**Your assignment**
Please quote exactly the lines below from the line containing "Versandkosten (288, 2560)" to the line containing "Philippi Stromkreisverteiler STV 250", both lines included, and nothing else.

### Material provided

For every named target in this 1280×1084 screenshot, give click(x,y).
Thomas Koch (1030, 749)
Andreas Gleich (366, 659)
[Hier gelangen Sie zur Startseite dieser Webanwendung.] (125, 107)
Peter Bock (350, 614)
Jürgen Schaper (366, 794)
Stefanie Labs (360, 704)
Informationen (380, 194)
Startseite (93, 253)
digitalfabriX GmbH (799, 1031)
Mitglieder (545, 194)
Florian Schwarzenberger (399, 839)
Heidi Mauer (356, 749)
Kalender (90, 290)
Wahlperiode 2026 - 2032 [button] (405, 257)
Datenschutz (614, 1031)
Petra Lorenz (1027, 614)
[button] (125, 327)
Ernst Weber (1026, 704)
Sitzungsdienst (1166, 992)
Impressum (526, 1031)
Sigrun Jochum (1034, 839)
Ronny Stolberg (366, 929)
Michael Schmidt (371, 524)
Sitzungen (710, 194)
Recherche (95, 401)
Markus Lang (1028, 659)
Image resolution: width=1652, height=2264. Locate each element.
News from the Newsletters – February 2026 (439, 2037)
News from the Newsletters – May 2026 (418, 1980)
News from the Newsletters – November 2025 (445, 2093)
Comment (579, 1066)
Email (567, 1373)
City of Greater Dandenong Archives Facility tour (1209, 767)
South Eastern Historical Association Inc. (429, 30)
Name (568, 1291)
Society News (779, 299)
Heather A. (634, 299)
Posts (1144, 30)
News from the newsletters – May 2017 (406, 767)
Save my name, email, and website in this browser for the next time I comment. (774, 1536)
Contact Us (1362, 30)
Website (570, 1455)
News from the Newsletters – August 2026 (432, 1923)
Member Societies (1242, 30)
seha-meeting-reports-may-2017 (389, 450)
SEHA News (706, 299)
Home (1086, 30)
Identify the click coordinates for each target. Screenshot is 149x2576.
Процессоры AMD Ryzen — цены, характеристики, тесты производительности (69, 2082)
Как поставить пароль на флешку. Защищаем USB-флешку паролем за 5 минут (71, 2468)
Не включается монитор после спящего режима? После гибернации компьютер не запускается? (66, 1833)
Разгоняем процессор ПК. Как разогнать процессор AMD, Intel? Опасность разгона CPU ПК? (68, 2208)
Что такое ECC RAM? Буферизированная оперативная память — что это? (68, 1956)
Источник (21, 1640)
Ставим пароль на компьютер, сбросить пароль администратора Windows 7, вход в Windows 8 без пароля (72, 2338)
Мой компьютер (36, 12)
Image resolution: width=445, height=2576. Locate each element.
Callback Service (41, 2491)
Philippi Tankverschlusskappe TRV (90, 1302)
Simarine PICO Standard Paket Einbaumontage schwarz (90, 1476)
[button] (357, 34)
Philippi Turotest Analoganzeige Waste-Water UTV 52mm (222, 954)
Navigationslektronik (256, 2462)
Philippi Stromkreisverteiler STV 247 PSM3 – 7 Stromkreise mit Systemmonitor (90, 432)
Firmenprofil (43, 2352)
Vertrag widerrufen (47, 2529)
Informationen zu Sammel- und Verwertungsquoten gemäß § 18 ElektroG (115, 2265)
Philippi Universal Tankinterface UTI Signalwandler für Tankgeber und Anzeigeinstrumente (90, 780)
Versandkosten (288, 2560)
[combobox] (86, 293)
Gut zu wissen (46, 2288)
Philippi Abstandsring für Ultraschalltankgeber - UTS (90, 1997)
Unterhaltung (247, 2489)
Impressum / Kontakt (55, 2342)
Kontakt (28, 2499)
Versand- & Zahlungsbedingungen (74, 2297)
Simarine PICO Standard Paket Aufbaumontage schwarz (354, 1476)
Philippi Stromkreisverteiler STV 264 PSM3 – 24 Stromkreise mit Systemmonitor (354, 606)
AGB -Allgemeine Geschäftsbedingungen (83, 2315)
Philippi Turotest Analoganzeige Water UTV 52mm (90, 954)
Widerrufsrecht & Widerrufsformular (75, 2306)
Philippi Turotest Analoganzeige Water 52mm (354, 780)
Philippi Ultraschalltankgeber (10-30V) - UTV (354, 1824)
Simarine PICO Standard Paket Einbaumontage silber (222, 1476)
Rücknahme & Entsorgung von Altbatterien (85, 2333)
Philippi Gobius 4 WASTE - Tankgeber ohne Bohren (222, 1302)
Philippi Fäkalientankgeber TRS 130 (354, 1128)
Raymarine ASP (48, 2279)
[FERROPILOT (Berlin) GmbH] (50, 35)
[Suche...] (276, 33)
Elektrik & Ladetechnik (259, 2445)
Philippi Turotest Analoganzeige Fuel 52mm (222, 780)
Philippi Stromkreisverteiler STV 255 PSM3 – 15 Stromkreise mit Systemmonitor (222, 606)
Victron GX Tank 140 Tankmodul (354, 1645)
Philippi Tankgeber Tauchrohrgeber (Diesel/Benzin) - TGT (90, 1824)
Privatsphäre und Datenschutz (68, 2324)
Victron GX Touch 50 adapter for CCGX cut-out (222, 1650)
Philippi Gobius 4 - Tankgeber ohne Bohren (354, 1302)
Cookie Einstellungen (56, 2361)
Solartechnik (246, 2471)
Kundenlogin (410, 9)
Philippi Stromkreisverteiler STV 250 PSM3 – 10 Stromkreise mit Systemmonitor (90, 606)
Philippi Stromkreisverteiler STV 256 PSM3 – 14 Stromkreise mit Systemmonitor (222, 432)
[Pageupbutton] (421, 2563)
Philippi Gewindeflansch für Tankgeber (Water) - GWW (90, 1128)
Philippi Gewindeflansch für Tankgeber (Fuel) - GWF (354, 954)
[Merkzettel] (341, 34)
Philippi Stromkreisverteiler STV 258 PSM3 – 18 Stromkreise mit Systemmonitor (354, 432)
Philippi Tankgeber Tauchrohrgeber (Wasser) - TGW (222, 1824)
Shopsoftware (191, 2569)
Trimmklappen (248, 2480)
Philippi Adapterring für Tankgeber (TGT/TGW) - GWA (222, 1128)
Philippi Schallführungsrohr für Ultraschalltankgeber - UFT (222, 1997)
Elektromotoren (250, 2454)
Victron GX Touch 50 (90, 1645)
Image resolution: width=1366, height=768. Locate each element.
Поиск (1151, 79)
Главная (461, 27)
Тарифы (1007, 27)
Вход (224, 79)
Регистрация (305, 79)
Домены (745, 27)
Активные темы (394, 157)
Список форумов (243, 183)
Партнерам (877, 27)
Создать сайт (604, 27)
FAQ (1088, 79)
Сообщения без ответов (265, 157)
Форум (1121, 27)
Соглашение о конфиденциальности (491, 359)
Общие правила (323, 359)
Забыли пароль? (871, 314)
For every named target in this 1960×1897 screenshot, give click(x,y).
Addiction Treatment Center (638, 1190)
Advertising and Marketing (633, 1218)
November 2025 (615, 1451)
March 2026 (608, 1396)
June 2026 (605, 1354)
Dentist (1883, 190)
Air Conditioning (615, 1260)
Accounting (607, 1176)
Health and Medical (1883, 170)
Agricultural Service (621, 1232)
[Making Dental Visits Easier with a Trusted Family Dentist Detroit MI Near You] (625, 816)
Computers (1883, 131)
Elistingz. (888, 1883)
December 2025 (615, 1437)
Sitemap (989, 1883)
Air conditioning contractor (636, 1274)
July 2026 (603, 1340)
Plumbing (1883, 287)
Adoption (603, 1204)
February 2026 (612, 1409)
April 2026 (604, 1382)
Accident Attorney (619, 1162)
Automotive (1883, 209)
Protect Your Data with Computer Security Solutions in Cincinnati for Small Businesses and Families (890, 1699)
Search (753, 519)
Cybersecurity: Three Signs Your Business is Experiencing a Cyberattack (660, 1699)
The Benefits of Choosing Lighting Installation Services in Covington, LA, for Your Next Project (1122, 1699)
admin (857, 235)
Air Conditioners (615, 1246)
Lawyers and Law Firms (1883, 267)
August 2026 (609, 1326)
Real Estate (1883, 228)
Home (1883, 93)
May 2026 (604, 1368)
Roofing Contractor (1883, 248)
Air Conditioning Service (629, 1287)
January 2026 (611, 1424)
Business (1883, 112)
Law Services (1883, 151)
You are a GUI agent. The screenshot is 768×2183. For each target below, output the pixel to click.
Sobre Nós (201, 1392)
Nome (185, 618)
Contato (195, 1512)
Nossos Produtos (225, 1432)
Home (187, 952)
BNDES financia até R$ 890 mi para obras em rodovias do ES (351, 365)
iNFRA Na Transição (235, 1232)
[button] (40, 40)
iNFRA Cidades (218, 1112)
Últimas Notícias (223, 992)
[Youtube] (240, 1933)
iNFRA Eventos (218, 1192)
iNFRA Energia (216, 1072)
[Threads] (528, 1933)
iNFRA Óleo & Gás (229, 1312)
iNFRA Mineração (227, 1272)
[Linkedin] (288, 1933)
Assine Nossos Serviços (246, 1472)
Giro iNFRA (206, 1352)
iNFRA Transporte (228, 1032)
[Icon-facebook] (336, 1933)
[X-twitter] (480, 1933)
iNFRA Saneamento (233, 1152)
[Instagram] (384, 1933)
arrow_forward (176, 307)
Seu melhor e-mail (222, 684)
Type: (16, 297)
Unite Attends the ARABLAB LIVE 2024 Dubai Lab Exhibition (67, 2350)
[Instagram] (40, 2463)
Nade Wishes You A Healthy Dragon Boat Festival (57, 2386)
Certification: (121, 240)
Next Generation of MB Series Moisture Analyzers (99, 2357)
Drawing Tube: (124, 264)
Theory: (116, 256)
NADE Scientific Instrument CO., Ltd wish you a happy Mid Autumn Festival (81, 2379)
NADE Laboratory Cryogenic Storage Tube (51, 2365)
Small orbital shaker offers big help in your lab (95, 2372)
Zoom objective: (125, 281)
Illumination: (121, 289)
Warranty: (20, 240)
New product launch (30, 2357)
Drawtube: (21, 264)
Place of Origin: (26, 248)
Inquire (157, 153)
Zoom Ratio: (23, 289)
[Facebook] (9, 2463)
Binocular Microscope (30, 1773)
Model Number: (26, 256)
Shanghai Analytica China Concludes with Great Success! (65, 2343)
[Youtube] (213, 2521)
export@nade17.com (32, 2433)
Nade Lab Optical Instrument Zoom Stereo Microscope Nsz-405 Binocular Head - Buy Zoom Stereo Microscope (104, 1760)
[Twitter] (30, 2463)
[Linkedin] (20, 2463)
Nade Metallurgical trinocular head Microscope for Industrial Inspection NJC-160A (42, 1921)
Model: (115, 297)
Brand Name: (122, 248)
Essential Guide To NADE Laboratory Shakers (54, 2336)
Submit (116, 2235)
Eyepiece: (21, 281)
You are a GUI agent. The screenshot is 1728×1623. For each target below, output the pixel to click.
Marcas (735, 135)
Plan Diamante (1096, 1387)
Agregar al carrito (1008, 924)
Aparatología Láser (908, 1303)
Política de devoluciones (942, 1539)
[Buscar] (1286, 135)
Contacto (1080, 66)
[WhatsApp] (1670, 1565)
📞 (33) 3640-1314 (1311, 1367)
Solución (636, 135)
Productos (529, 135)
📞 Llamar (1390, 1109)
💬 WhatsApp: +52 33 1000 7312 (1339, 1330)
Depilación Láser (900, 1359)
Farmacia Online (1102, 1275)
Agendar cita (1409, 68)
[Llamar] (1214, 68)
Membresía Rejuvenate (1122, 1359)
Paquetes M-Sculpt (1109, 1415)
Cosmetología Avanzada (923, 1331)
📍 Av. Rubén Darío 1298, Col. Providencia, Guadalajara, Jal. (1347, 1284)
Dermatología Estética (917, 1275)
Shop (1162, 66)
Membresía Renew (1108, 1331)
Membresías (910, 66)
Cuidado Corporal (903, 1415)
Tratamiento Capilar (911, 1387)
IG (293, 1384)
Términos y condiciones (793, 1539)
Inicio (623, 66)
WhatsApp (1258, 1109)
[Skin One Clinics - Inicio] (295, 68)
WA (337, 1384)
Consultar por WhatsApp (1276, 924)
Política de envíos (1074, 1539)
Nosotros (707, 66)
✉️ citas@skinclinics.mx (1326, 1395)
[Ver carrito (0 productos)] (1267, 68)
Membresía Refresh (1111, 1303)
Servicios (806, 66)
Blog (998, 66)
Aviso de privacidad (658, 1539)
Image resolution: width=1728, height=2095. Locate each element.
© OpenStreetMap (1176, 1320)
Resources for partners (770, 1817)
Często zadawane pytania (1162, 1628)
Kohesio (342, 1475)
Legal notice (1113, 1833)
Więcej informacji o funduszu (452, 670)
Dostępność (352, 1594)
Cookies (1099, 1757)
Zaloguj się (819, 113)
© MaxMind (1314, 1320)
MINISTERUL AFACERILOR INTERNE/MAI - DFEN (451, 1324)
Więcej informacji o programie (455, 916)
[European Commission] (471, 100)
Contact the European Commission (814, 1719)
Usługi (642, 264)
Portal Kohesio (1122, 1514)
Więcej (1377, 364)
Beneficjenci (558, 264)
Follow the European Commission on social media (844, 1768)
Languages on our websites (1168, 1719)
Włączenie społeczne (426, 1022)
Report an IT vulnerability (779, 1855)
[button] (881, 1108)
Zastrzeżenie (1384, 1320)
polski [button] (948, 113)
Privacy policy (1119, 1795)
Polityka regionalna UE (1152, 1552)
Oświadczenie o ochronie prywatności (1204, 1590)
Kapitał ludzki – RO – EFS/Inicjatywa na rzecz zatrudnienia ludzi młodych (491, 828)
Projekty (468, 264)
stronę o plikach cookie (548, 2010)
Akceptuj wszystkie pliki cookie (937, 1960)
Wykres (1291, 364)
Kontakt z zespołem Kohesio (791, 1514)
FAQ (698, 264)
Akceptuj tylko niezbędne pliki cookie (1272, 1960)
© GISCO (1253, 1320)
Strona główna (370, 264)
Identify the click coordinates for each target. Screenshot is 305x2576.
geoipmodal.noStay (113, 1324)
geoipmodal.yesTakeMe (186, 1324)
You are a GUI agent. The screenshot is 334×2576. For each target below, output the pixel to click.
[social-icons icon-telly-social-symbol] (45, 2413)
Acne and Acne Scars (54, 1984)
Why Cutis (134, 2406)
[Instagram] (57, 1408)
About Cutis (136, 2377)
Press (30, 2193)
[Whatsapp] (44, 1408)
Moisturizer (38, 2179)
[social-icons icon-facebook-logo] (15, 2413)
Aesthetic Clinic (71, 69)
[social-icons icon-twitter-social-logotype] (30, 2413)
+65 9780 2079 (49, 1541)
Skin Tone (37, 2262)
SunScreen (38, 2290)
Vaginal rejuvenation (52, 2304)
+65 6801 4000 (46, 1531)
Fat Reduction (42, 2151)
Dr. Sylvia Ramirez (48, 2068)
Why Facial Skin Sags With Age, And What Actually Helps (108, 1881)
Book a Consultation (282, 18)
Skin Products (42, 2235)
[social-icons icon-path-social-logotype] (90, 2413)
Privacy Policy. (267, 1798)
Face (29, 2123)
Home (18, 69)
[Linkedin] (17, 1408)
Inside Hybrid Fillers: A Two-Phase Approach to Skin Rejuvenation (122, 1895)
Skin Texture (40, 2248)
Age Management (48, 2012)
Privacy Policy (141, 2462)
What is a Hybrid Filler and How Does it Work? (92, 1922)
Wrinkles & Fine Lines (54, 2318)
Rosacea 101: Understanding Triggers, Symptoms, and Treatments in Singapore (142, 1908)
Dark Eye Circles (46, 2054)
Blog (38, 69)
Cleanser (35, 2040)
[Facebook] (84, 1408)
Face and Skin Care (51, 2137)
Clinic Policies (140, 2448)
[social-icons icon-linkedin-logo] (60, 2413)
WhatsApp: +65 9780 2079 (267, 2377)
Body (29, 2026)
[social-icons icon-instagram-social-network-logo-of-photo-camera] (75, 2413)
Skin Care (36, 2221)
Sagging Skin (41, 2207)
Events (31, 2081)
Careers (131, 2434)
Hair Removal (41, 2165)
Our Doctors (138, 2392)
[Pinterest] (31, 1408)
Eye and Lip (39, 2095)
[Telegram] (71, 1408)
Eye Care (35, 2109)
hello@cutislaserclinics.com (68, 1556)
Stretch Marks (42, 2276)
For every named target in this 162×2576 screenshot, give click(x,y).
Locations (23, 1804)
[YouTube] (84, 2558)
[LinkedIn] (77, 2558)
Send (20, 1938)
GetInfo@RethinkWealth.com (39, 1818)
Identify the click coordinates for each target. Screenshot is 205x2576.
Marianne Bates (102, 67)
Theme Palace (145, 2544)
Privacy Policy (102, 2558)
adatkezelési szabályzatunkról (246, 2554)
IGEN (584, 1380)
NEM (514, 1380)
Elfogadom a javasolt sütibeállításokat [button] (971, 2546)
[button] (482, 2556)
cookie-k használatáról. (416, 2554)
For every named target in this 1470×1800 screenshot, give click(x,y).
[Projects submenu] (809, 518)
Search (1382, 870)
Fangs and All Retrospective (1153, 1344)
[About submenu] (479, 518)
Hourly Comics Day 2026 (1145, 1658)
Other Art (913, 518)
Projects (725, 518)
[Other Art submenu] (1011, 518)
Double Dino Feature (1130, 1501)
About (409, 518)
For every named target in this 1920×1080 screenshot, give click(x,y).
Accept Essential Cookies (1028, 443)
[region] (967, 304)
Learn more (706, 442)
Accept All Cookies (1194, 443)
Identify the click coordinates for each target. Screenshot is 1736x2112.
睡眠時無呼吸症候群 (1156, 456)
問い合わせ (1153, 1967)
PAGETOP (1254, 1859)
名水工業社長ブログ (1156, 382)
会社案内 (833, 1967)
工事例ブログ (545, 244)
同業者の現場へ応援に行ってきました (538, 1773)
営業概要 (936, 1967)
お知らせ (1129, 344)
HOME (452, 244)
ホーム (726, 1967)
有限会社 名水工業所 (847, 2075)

######

**Result for this task**
Versandkosten (288, 2560)
[combobox] (86, 293)
Gut zu wissen (46, 2288)
Philippi Abstandsring für Ultraschalltankgeber - UTS (90, 1997)
Unterhaltung (247, 2489)
Impressum / Kontakt (55, 2342)
Kontakt (28, 2499)
Versand- & Zahlungsbedingungen (74, 2297)
Simarine PICO Standard Paket Aufbaumontage schwarz (354, 1476)
Philippi Stromkreisverteiler STV 264 PSM3 – 24 Stromkreise mit Systemmonitor (354, 606)
AGB -Allgemeine Geschäftsbedingungen (83, 2315)
Philippi Turotest Analoganzeige Water UTV 52mm (90, 954)
Widerrufsrecht & Widerrufsformular (75, 2306)
Philippi Turotest Analoganzeige Water 52mm (354, 780)
Philippi Ultraschalltankgeber (10-30V) - UTV (354, 1824)
Simarine PICO Standard Paket Einbaumontage silber (222, 1476)
Rücknahme & Entsorgung von Altbatterien (85, 2333)
Philippi Gobius 4 WASTE - Tankgeber ohne Bohren (222, 1302)
Philippi Fäkalientankgeber TRS 130 (354, 1128)
Raymarine ASP (48, 2279)
[FERROPILOT (Berlin) GmbH] (50, 35)
[Suche...] (276, 33)
Elektrik & Ladetechnik (259, 2445)
Philippi Turotest Analoganzeige Fuel 52mm (222, 780)
Philippi Stromkreisverteiler STV 255 PSM3 – 15 Stromkreise mit Systemmonitor (222, 606)
Victron GX Tank 140 Tankmodul (354, 1645)
Philippi Tankgeber Tauchrohrgeber (Diesel/Benzin) - TGT (90, 1824)
Privatsphäre und Datenschutz (68, 2324)
Victron GX Touch 50 adapter for CCGX cut-out (222, 1650)
Philippi Gobius 4 - Tankgeber ohne Bohren (354, 1302)
Cookie Einstellungen (56, 2361)
Solartechnik (246, 2471)
Kundenlogin (410, 9)
Philippi Stromkreisverteiler STV 250 PSM3 – 10 Stromkreise mit Systemmonitor (90, 606)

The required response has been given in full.